=== TASK DESCRIPTION ===
Below are some entries; set them all down exactly.

=== AVAILABLE DATA ===
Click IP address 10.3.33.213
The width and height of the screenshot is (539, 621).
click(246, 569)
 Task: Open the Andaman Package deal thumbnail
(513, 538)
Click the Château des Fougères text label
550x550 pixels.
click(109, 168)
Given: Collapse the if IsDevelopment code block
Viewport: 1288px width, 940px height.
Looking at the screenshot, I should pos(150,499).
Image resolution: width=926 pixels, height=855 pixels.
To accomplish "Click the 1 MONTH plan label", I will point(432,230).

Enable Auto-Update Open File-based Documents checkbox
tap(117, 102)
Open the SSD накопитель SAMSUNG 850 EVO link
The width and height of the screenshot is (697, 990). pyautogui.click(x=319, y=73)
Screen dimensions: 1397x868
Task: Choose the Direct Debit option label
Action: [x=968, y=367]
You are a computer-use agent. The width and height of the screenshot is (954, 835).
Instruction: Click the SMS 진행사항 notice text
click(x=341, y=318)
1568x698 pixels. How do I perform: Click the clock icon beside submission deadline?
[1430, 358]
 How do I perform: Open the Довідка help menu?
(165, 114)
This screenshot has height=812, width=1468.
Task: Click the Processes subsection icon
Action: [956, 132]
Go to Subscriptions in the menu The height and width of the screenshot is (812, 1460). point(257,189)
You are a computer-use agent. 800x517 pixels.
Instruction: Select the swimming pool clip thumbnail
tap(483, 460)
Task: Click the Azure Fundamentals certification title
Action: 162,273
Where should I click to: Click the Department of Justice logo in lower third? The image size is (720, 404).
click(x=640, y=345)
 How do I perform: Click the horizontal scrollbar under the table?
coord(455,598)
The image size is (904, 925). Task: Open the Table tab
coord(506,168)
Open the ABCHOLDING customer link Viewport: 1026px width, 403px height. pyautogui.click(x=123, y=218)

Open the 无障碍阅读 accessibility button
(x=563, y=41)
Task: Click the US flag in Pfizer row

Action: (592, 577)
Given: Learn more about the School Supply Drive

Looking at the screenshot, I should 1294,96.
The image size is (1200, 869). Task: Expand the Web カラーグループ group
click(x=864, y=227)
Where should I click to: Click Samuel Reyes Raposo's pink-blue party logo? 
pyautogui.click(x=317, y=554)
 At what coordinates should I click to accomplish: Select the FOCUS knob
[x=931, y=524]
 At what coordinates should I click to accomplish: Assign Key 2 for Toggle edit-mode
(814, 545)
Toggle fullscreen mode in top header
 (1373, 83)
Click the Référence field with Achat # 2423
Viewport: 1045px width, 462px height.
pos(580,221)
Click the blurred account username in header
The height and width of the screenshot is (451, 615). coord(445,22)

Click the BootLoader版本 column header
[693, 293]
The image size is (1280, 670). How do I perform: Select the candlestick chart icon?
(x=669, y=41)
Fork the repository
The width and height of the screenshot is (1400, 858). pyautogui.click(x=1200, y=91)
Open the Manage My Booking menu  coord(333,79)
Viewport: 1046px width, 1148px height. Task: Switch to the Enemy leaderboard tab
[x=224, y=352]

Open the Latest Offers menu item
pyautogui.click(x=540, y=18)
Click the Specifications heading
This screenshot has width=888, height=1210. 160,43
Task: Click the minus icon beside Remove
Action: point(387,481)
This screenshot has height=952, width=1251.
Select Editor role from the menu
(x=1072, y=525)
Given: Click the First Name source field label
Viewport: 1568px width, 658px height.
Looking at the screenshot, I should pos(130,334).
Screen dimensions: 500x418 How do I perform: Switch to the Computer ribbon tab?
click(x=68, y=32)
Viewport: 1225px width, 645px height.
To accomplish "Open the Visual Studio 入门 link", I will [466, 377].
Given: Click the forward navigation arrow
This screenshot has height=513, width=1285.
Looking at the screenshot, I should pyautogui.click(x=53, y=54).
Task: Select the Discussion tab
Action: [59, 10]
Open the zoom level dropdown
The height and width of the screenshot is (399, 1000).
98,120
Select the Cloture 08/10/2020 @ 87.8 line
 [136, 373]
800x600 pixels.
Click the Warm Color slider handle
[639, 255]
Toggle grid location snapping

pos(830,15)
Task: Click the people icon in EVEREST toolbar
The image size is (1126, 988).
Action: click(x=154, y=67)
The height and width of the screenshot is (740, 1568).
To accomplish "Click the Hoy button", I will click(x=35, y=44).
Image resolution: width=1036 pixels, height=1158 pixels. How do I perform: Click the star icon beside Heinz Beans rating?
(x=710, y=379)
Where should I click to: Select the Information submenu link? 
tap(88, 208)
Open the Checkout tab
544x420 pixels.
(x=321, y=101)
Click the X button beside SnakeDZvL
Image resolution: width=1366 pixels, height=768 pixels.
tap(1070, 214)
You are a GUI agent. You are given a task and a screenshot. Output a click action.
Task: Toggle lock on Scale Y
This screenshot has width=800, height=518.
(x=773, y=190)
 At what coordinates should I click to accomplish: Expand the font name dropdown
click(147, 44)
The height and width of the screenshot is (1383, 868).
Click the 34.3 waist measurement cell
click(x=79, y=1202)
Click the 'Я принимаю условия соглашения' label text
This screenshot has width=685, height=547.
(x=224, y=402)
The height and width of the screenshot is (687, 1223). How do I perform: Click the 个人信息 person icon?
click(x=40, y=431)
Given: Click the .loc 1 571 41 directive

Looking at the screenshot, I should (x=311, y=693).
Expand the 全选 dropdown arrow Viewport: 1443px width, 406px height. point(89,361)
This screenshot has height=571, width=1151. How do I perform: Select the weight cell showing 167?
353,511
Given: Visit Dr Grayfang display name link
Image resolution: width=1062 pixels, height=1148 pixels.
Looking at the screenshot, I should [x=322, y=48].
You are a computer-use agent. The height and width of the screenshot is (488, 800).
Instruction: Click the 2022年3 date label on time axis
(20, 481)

=== COMPLETED TASK ===
Click IP address 10.3.33.213
The width and height of the screenshot is (539, 621).
click(246, 569)
 Task: Open the Andaman Package deal thumbnail
(513, 538)
Click the Château des Fougères text label
550x550 pixels.
click(109, 168)
Given: Collapse the if IsDevelopment code block
Viewport: 1288px width, 940px height.
Looking at the screenshot, I should pos(150,499).
Image resolution: width=926 pixels, height=855 pixels.
To accomplish "Click the 1 MONTH plan label", I will point(432,230).

Enable Auto-Update Open File-based Documents checkbox
tap(117, 102)
Open the SSD накопитель SAMSUNG 850 EVO link
The width and height of the screenshot is (697, 990). pyautogui.click(x=319, y=73)
Screen dimensions: 1397x868
Task: Choose the Direct Debit option label
Action: [x=968, y=367]
You are a computer-use agent. The width and height of the screenshot is (954, 835).
Instruction: Click the SMS 진행사항 notice text
click(x=341, y=318)
1568x698 pixels. How do I perform: Click the clock icon beside submission deadline?
[1430, 358]
 How do I perform: Open the Довідка help menu?
(165, 114)
This screenshot has height=812, width=1468.
Task: Click the Processes subsection icon
Action: [956, 132]
Go to Subscriptions in the menu The height and width of the screenshot is (812, 1460). point(257,189)
You are a computer-use agent. 800x517 pixels.
Instruction: Select the swimming pool clip thumbnail
tap(483, 460)
Task: Click the Azure Fundamentals certification title
Action: 162,273
Where should I click to: Click the Department of Justice logo in lower third? The image size is (720, 404).
click(x=640, y=345)
 How do I perform: Click the horizontal scrollbar under the table?
coord(455,598)
The image size is (904, 925). Task: Open the Table tab
coord(506,168)
Open the ABCHOLDING customer link Viewport: 1026px width, 403px height. pyautogui.click(x=123, y=218)

Open the 无障碍阅读 accessibility button
(x=563, y=41)
Task: Click the US flag in Pfizer row

Action: (592, 577)
Given: Learn more about the School Supply Drive

Looking at the screenshot, I should 1294,96.
The image size is (1200, 869). Task: Expand the Web カラーグループ group
click(x=864, y=227)
Where should I click to: Click Samuel Reyes Raposo's pink-blue party logo? 
pyautogui.click(x=317, y=554)
 At what coordinates should I click to accomplish: Select the FOCUS knob
[x=931, y=524]
 At what coordinates should I click to accomplish: Assign Key 2 for Toggle edit-mode
(814, 545)
Toggle fullscreen mode in top header
 (1373, 83)
Click the Référence field with Achat # 2423
Viewport: 1045px width, 462px height.
pos(580,221)
Click the blurred account username in header
The height and width of the screenshot is (451, 615). coord(445,22)

Click the BootLoader版本 column header
[693, 293]
The image size is (1280, 670). How do I perform: Select the candlestick chart icon?
(x=669, y=41)
Fork the repository
The width and height of the screenshot is (1400, 858). pyautogui.click(x=1200, y=91)
Open the Manage My Booking menu  coord(333,79)
Viewport: 1046px width, 1148px height. Task: Switch to the Enemy leaderboard tab
[x=224, y=352]

Open the Latest Offers menu item
pyautogui.click(x=540, y=18)
Click the Specifications heading
This screenshot has width=888, height=1210. 160,43
Task: Click the minus icon beside Remove
Action: point(387,481)
This screenshot has height=952, width=1251.
Select Editor role from the menu
(x=1072, y=525)
Given: Click the First Name source field label
Viewport: 1568px width, 658px height.
Looking at the screenshot, I should pos(130,334).
Screen dimensions: 500x418 How do I perform: Switch to the Computer ribbon tab?
click(x=68, y=32)
Viewport: 1225px width, 645px height.
To accomplish "Open the Visual Studio 入门 link", I will [466, 377].
Given: Click the forward navigation arrow
This screenshot has height=513, width=1285.
Looking at the screenshot, I should pyautogui.click(x=53, y=54).
Task: Select the Discussion tab
Action: [59, 10]
Open the zoom level dropdown
The height and width of the screenshot is (399, 1000).
98,120
Select the Cloture 08/10/2020 @ 87.8 line
 [136, 373]
800x600 pixels.
Click the Warm Color slider handle
[639, 255]
Toggle grid location snapping

pos(830,15)
Task: Click the people icon in EVEREST toolbar
The image size is (1126, 988).
Action: click(x=154, y=67)
The height and width of the screenshot is (740, 1568).
To accomplish "Click the Hoy button", I will click(x=35, y=44).
Image resolution: width=1036 pixels, height=1158 pixels. How do I perform: Click the star icon beside Heinz Beans rating?
(x=710, y=379)
Where should I click to: Select the Information submenu link? 
tap(88, 208)
Open the Checkout tab
544x420 pixels.
(x=321, y=101)
Click the X button beside SnakeDZvL
Image resolution: width=1366 pixels, height=768 pixels.
tap(1070, 214)
You are a GUI agent. You are given a task and a screenshot. Output a click action.
Task: Toggle lock on Scale Y
This screenshot has width=800, height=518.
(x=773, y=190)
 At what coordinates should I click to accomplish: Expand the font name dropdown
click(147, 44)
The height and width of the screenshot is (1383, 868).
Click the 34.3 waist measurement cell
click(x=79, y=1202)
Click the 'Я принимаю условия соглашения' label text
This screenshot has width=685, height=547.
(x=224, y=402)
The height and width of the screenshot is (687, 1223). How do I perform: Click the 个人信息 person icon?
click(x=40, y=431)
Given: Click the .loc 1 571 41 directive

Looking at the screenshot, I should (x=311, y=693).
Expand the 全选 dropdown arrow Viewport: 1443px width, 406px height. point(89,361)
This screenshot has height=571, width=1151. How do I perform: Select the weight cell showing 167?
353,511
Given: Visit Dr Grayfang display name link
Image resolution: width=1062 pixels, height=1148 pixels.
Looking at the screenshot, I should [x=322, y=48].
You are a computer-use agent. The height and width of the screenshot is (488, 800).
Instruction: Click the 2022年3 date label on time axis
(20, 481)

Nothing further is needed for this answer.